--- START ---

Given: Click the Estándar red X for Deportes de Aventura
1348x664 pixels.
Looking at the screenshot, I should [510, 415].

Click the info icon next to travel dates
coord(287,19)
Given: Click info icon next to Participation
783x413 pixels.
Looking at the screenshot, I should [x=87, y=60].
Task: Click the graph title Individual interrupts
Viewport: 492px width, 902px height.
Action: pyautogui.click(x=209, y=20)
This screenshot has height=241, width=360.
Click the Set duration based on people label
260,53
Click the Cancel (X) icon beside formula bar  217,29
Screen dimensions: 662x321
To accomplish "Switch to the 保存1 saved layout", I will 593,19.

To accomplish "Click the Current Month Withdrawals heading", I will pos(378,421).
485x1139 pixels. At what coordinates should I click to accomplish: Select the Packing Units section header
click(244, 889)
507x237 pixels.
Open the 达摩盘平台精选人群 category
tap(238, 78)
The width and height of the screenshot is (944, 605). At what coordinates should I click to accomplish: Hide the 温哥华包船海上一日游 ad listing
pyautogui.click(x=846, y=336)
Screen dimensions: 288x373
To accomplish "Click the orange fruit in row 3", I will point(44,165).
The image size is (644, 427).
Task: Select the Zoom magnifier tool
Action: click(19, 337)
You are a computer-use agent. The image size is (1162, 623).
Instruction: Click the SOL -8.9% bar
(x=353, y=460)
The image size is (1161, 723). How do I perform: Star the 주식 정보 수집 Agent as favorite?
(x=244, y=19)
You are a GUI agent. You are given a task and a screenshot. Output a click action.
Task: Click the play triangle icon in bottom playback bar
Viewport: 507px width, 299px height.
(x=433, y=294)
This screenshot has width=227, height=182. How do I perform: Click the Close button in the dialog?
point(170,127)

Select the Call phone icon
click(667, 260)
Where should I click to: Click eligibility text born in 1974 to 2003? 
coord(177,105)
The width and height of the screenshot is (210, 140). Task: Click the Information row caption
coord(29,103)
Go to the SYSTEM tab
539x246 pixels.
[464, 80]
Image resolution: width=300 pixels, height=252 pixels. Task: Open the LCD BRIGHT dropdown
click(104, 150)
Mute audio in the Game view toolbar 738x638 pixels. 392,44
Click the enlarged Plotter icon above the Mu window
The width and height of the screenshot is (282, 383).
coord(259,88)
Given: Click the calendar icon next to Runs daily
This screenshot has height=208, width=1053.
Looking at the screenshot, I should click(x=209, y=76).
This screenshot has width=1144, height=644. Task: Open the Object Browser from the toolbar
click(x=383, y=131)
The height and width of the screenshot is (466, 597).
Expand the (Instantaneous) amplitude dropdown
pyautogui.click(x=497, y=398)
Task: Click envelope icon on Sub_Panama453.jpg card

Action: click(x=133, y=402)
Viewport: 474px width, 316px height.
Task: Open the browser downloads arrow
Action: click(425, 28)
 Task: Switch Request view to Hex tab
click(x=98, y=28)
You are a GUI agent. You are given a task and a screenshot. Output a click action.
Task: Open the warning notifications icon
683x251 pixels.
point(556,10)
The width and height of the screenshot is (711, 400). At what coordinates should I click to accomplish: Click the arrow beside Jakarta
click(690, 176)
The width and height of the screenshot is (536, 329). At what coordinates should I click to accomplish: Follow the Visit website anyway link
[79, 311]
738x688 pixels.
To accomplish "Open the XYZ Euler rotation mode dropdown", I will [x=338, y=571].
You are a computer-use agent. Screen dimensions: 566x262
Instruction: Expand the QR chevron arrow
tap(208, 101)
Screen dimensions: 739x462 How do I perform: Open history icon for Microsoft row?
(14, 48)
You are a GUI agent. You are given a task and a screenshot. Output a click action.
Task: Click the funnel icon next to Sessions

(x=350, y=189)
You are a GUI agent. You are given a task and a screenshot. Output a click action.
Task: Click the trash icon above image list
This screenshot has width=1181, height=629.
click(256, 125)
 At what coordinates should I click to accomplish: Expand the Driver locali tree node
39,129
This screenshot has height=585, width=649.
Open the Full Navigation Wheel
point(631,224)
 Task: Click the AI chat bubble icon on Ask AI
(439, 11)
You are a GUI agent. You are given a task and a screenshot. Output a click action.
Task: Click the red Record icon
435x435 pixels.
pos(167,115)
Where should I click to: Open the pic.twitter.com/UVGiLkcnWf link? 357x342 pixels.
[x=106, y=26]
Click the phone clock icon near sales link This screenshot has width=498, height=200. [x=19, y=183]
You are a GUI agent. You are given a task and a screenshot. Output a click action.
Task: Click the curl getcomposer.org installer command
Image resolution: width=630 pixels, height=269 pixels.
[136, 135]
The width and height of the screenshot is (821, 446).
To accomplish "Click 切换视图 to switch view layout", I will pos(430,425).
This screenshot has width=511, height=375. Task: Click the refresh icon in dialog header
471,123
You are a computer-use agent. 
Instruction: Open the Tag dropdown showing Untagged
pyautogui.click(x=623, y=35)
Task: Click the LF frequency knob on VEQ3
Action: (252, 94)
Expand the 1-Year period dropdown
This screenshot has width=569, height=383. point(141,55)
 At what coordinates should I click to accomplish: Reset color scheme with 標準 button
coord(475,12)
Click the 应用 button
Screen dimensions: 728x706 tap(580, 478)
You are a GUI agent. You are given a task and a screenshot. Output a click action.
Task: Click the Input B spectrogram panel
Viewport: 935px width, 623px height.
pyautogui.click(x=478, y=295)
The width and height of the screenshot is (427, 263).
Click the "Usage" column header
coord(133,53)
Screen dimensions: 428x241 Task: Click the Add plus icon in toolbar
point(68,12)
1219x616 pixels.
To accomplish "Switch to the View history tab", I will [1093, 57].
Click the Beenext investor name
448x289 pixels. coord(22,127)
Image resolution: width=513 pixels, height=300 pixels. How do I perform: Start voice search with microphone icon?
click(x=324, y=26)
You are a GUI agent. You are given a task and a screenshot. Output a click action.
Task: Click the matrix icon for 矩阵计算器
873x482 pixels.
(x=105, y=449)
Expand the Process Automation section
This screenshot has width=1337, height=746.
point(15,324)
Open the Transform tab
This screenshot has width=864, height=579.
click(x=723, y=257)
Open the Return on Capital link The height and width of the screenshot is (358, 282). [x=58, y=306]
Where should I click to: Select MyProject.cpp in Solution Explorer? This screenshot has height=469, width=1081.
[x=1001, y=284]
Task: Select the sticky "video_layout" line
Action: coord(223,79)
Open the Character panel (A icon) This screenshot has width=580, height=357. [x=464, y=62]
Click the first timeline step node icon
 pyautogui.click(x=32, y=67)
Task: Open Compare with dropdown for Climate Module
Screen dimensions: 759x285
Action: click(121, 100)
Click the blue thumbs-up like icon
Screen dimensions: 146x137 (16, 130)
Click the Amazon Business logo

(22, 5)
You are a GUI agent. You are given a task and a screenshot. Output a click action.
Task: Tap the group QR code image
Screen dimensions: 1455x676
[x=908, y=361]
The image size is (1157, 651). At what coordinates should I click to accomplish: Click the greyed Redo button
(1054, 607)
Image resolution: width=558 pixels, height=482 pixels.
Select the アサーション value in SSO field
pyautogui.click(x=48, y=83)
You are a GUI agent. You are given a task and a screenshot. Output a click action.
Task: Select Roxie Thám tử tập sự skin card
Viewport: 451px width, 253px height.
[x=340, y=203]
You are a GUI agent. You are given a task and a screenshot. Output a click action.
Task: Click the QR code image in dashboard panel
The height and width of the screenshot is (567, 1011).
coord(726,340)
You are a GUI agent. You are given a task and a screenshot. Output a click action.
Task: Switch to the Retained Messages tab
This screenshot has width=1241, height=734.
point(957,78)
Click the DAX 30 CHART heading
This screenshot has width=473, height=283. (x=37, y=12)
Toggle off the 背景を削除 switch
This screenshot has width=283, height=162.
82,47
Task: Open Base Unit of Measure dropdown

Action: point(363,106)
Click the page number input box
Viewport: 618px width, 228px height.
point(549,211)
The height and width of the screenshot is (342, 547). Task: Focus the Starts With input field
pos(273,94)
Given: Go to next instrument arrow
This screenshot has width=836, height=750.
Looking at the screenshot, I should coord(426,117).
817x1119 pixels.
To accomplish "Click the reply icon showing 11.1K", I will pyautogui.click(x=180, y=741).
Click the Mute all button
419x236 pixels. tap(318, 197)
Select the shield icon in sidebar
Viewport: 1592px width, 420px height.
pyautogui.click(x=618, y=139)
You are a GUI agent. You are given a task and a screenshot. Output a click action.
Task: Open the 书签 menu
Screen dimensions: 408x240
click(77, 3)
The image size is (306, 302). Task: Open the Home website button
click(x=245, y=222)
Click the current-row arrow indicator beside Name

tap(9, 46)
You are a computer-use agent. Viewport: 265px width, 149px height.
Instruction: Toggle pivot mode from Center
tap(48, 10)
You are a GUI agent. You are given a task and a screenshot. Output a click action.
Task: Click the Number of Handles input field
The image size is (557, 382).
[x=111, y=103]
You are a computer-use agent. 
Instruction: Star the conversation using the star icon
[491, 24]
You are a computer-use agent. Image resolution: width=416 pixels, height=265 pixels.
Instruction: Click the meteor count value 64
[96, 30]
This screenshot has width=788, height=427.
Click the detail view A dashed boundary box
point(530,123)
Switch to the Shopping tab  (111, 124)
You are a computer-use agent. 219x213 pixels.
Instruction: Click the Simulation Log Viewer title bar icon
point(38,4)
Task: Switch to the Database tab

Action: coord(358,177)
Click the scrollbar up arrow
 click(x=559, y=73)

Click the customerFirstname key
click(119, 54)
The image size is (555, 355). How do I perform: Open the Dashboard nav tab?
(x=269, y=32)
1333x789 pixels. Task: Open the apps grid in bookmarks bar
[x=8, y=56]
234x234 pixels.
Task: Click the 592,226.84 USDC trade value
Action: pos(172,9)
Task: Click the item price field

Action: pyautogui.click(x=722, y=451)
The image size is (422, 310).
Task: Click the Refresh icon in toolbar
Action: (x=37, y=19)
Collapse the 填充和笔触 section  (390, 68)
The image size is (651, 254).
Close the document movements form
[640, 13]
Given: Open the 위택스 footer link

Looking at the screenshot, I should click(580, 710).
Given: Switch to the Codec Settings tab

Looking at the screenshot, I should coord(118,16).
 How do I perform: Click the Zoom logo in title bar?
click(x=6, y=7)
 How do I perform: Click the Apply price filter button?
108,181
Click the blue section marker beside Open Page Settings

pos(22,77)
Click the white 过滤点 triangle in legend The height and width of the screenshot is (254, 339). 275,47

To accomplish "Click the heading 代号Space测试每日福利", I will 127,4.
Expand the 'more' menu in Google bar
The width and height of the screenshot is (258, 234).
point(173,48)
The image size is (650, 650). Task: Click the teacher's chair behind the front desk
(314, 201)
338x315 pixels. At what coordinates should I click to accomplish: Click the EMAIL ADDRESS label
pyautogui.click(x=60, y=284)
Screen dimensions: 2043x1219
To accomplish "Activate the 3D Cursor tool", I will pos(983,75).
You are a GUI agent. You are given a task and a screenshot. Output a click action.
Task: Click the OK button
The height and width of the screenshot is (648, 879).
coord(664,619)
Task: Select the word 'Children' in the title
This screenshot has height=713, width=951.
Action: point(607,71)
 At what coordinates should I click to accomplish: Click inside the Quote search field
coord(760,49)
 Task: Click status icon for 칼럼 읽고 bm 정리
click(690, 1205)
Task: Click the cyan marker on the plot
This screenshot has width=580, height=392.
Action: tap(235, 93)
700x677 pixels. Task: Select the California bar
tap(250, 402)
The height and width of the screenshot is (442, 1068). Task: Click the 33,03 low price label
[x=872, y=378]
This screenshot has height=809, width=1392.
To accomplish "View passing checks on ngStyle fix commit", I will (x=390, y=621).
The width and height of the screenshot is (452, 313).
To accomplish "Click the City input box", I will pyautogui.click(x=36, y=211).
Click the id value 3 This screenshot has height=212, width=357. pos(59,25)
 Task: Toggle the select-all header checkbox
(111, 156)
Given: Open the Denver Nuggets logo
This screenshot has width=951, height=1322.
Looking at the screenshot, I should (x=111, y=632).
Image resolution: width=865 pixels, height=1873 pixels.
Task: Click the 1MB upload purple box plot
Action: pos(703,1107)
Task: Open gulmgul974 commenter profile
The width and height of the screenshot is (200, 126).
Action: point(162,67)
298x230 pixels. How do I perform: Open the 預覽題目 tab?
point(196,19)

--- END ---

Your task -
Scan the records above for the word "computer" and return every line where it occurs.

Solution for this problem -
You are a computer-use agent. The image size is (1162, 623).
You are a computer-use agent. Screen dimensions: 566x262
You are a computer-use agent. 
You are a computer-use agent. Viewport: 265px width, 149px height.
You are a computer-use agent. 
You are a computer-use agent. Image resolution: width=416 pixels, height=265 pixels.
You are a computer-use agent. 219x213 pixels.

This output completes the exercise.